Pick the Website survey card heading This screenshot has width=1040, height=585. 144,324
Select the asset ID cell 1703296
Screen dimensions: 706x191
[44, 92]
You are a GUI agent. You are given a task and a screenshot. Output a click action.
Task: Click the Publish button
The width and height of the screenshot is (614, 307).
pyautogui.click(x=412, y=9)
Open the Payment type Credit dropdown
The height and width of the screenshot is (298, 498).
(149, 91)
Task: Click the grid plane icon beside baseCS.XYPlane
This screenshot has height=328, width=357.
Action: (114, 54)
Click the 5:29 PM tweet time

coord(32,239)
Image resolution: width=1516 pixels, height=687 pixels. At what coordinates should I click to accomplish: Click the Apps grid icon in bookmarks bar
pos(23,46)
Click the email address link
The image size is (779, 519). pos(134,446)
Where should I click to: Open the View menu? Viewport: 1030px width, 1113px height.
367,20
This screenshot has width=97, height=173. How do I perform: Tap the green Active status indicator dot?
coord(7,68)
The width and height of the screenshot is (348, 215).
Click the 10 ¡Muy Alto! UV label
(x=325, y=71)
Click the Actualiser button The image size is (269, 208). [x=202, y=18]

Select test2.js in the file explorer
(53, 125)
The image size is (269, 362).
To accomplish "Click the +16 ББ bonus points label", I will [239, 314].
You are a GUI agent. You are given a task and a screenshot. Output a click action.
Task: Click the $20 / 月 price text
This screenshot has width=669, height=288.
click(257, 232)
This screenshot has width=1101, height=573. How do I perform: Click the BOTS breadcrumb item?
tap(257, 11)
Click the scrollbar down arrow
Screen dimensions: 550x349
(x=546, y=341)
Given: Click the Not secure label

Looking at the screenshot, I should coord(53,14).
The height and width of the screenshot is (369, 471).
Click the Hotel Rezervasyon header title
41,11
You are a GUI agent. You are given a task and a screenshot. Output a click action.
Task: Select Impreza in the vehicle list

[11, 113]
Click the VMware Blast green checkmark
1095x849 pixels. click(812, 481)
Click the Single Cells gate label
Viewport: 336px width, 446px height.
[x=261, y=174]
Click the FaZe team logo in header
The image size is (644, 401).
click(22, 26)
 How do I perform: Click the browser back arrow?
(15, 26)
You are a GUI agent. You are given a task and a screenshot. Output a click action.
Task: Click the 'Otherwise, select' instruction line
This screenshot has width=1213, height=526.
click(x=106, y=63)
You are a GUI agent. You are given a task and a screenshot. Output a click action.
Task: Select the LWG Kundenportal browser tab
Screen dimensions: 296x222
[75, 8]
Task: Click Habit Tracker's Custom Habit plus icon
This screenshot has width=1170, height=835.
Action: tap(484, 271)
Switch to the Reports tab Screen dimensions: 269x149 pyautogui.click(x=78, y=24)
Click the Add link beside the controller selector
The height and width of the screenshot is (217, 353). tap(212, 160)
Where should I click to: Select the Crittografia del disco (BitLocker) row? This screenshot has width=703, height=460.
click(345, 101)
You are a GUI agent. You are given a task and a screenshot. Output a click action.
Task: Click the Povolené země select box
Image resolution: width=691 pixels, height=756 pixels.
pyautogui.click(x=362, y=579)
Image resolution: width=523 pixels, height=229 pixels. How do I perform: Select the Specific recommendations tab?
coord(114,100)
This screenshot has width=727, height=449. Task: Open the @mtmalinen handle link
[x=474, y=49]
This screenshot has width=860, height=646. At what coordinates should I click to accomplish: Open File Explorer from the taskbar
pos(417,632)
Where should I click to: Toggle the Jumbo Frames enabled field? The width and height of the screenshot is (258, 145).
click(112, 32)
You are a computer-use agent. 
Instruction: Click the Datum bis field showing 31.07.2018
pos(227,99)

** ACTIVITY **
All of the entries are to be set down again without alteration.

** TASK RESPONSE **
Pick the Website survey card heading This screenshot has width=1040, height=585. 144,324
Select the asset ID cell 1703296
Screen dimensions: 706x191
[44, 92]
You are a GUI agent. You are given a task and a screenshot. Output a click action.
Task: Click the Publish button
The width and height of the screenshot is (614, 307).
pyautogui.click(x=412, y=9)
Open the Payment type Credit dropdown
The height and width of the screenshot is (298, 498).
(149, 91)
Task: Click the grid plane icon beside baseCS.XYPlane
This screenshot has height=328, width=357.
Action: (114, 54)
Click the 5:29 PM tweet time

coord(32,239)
Image resolution: width=1516 pixels, height=687 pixels. At what coordinates should I click to accomplish: Click the Apps grid icon in bookmarks bar
pos(23,46)
Click the email address link
The image size is (779, 519). pos(134,446)
Where should I click to: Open the View menu? Viewport: 1030px width, 1113px height.
367,20
This screenshot has width=97, height=173. How do I perform: Tap the green Active status indicator dot?
coord(7,68)
The width and height of the screenshot is (348, 215).
Click the 10 ¡Muy Alto! UV label
(x=325, y=71)
Click the Actualiser button The image size is (269, 208). [x=202, y=18]

Select test2.js in the file explorer
(53, 125)
The image size is (269, 362).
To accomplish "Click the +16 ББ bonus points label", I will [239, 314].
You are a GUI agent. You are given a task and a screenshot. Output a click action.
Task: Click the $20 / 月 price text
This screenshot has width=669, height=288.
click(257, 232)
This screenshot has width=1101, height=573. How do I perform: Click the BOTS breadcrumb item?
tap(257, 11)
Click the scrollbar down arrow
Screen dimensions: 550x349
(x=546, y=341)
Given: Click the Not secure label

Looking at the screenshot, I should coord(53,14).
The height and width of the screenshot is (369, 471).
Click the Hotel Rezervasyon header title
41,11
You are a GUI agent. You are given a task and a screenshot. Output a click action.
Task: Select Impreza in the vehicle list

[11, 113]
Click the VMware Blast green checkmark
1095x849 pixels. click(812, 481)
Click the Single Cells gate label
Viewport: 336px width, 446px height.
[x=261, y=174]
Click the FaZe team logo in header
The image size is (644, 401).
click(22, 26)
 How do I perform: Click the browser back arrow?
(15, 26)
You are a GUI agent. You are given a task and a screenshot. Output a click action.
Task: Click the 'Otherwise, select' instruction line
This screenshot has width=1213, height=526.
click(x=106, y=63)
You are a GUI agent. You are given a task and a screenshot. Output a click action.
Task: Select the LWG Kundenportal browser tab
Screen dimensions: 296x222
[75, 8]
Task: Click Habit Tracker's Custom Habit plus icon
This screenshot has width=1170, height=835.
Action: tap(484, 271)
Switch to the Reports tab Screen dimensions: 269x149 pyautogui.click(x=78, y=24)
Click the Add link beside the controller selector
The height and width of the screenshot is (217, 353). tap(212, 160)
Where should I click to: Select the Crittografia del disco (BitLocker) row? This screenshot has width=703, height=460.
click(345, 101)
You are a GUI agent. You are given a task and a screenshot. Output a click action.
Task: Click the Povolené země select box
Image resolution: width=691 pixels, height=756 pixels.
pyautogui.click(x=362, y=579)
Image resolution: width=523 pixels, height=229 pixels. How do I perform: Select the Specific recommendations tab?
coord(114,100)
This screenshot has width=727, height=449. Task: Open the @mtmalinen handle link
[x=474, y=49]
This screenshot has width=860, height=646. At what coordinates should I click to accomplish: Open File Explorer from the taskbar
pos(417,632)
Where should I click to: Toggle the Jumbo Frames enabled field? The width and height of the screenshot is (258, 145).
click(112, 32)
You are a computer-use agent. 
Instruction: Click the Datum bis field showing 31.07.2018
pos(227,99)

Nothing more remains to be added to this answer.